Furthermore, because all patients, regardless of extent of damage on the qualifying brain scan, appear to benefit from thrombectomy, the implications of LASTE’s findings are that precise knowledge of infarct size, which is typically obtained from advanced imaging studies, is no longer relevant rendering these sophisticated brain scans unnecessary. And given that advanced brain imaging techniques require considerable time for completion, wide adoption of new triage paradigms based on the findings from LASTE could lead to substantially faster treatment times of all patients eligible for thrombectomy and to a reorganization of acute stroke systems of care away from time consuming advanced imaging studies and towards speed and inclusion of larger patient populations.

Since 2015, when mechanical thrombectomy became the standard for restoring blood flow in stroke patients with sudden artery blockages, doctors have typically chosen this intervention only for those patients showing limited brain damage on imaging. The principle behind this selection is that restoring blood flow to extensively damaged brain areas is not only ineffective but can also worsen conditions, leading to increased brain bleeding risk and other harmful effects of reperfusion.

The LASTE trial aimed to select patients previously considered “irrecoverable” because of large areas of severely compromised brain tissue caused by acute stroke due to a major artery blockage within seven hours of stroke onset. The goal was to test whether restoring blood flow to brain tissue thought to be dead could improve not only survival, but also functional recovery.
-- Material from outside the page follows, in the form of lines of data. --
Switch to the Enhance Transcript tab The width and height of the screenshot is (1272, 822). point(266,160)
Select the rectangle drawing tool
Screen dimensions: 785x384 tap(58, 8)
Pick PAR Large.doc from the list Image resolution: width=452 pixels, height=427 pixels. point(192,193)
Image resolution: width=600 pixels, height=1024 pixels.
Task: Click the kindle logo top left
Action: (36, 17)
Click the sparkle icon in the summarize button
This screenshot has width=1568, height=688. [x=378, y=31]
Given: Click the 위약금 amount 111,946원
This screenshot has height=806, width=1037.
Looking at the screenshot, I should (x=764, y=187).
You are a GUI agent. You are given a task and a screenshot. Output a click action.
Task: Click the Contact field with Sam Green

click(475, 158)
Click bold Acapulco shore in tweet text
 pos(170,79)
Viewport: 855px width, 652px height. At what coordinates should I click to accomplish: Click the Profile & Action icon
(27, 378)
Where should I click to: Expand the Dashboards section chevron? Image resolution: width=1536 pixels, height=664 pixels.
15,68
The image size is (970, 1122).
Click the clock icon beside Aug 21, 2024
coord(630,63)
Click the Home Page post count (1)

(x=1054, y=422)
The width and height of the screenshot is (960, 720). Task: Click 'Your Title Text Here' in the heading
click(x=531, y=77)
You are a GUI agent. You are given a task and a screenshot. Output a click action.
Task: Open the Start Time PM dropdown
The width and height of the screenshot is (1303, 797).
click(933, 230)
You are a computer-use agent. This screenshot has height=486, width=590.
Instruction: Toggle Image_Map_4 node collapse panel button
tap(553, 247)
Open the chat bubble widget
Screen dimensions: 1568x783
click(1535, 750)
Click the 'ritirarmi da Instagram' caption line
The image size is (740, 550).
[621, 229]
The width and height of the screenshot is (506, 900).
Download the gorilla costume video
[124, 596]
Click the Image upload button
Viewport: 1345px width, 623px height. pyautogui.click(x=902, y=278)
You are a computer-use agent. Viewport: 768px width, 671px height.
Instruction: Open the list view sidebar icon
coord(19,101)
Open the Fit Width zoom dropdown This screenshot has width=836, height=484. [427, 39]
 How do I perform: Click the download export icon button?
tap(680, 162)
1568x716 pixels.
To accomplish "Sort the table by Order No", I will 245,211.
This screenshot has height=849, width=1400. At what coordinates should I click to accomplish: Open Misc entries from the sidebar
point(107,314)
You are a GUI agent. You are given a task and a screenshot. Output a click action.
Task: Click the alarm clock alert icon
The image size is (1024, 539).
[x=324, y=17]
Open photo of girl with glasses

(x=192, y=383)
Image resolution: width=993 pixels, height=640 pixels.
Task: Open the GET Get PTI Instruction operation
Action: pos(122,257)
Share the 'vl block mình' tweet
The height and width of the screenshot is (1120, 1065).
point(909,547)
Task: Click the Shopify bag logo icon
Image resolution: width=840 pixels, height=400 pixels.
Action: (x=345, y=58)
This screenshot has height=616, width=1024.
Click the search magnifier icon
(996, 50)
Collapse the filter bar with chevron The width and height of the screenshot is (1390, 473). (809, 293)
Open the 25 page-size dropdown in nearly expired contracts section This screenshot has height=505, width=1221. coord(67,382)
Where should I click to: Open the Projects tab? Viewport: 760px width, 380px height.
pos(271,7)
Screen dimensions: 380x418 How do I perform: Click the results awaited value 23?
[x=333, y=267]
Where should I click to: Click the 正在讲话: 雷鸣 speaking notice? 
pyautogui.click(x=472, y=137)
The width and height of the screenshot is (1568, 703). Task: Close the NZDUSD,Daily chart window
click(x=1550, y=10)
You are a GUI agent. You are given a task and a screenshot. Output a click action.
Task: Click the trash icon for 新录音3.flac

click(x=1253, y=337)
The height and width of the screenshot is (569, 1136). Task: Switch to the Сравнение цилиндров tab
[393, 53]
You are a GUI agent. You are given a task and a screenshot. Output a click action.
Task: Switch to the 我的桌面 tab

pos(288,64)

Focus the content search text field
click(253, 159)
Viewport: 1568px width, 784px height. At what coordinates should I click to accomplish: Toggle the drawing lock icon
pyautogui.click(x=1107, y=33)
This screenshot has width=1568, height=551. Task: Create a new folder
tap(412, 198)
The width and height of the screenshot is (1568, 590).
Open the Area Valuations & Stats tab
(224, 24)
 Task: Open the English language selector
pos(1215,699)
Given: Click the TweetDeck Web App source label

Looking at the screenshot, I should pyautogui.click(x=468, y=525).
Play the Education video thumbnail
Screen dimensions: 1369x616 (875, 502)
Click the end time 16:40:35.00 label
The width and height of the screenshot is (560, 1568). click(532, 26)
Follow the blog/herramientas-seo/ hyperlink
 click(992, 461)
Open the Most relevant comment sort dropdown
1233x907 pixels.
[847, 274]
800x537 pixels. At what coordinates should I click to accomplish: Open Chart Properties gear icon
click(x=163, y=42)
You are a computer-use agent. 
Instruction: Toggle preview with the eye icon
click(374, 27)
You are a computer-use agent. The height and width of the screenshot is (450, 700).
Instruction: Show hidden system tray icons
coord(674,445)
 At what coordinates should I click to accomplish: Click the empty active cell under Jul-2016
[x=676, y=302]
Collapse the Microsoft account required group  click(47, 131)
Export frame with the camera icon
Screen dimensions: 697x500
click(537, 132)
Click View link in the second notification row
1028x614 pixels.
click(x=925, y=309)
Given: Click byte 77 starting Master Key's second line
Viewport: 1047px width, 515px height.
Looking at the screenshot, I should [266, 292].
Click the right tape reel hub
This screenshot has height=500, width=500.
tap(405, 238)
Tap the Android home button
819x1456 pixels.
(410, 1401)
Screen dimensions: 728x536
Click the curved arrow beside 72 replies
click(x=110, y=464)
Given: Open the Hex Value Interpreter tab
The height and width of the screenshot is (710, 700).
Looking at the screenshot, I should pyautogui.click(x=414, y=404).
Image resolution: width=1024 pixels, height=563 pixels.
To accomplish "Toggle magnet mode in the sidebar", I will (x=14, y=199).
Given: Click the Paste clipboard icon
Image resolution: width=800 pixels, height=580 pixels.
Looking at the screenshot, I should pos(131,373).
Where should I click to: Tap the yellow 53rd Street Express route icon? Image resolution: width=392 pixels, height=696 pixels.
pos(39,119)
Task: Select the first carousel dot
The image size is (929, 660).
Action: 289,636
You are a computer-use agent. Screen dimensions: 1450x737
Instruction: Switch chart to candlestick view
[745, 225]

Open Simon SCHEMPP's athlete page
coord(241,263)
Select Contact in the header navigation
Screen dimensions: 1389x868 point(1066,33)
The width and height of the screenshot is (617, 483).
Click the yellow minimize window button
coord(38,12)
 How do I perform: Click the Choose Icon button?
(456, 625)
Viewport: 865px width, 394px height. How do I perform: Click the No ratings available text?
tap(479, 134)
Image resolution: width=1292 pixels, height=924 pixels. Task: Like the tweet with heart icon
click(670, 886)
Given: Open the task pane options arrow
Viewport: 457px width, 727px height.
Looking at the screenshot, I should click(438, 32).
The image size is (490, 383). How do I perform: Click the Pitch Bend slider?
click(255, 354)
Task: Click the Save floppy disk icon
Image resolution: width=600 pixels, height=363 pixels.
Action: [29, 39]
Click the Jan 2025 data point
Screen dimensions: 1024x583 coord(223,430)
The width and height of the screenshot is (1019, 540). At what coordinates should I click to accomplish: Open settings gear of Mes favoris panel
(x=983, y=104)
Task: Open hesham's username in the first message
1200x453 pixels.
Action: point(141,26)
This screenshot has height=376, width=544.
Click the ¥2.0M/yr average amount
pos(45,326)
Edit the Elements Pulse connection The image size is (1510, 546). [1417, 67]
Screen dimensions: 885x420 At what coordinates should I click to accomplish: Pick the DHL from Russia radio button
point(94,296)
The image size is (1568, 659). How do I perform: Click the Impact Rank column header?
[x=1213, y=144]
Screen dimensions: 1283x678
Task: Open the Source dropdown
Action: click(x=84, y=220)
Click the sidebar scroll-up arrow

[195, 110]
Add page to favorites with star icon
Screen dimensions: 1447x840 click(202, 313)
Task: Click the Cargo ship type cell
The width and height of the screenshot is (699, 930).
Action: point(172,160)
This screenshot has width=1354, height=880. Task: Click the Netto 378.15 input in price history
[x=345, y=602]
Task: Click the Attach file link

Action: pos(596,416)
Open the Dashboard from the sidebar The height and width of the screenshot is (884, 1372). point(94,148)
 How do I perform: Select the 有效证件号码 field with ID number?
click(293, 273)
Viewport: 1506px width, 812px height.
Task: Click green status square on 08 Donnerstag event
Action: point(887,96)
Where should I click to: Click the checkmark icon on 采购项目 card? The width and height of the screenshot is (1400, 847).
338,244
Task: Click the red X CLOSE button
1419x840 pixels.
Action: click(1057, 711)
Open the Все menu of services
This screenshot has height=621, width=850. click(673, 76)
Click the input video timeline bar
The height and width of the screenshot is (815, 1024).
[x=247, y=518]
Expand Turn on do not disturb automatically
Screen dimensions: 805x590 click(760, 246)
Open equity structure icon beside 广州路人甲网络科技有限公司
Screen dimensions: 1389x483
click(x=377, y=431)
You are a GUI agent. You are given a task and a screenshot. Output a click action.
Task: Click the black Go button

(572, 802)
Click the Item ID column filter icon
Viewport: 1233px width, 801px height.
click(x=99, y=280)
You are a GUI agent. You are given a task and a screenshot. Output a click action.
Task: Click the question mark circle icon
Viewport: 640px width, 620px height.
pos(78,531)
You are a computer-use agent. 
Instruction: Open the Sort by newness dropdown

The results align with five other recent randomized trials, indicating the benefit of mechanical thrombectomy in patients with significant but smaller baseline brain damage compared to those in the LASTE study.

“These studies lend additional support to the significant discovery emerging from LASTE,” Dr. Jovin said. “Following the LASTE study, an extra 20% of stroke patients with major artery blockages, previously thought ineligible for mechanical thrombectomy, can now potentially benefit from this life-saving and disability-reducing treatment. In addition, by drastically diminishing the need for time consuming advanced brain imaging studies, many more thrombectomy candidates are likely to be treated faster, which in turn will increase the chances of better outcomes following thrombectomy.”

In accordance with the evidence, the French researchers leading the study have effectively engaged almost all French University Hospitals in this initiative, potentially bringing about a global shift in medical practice, offering thrombectomy treatment in even more patients.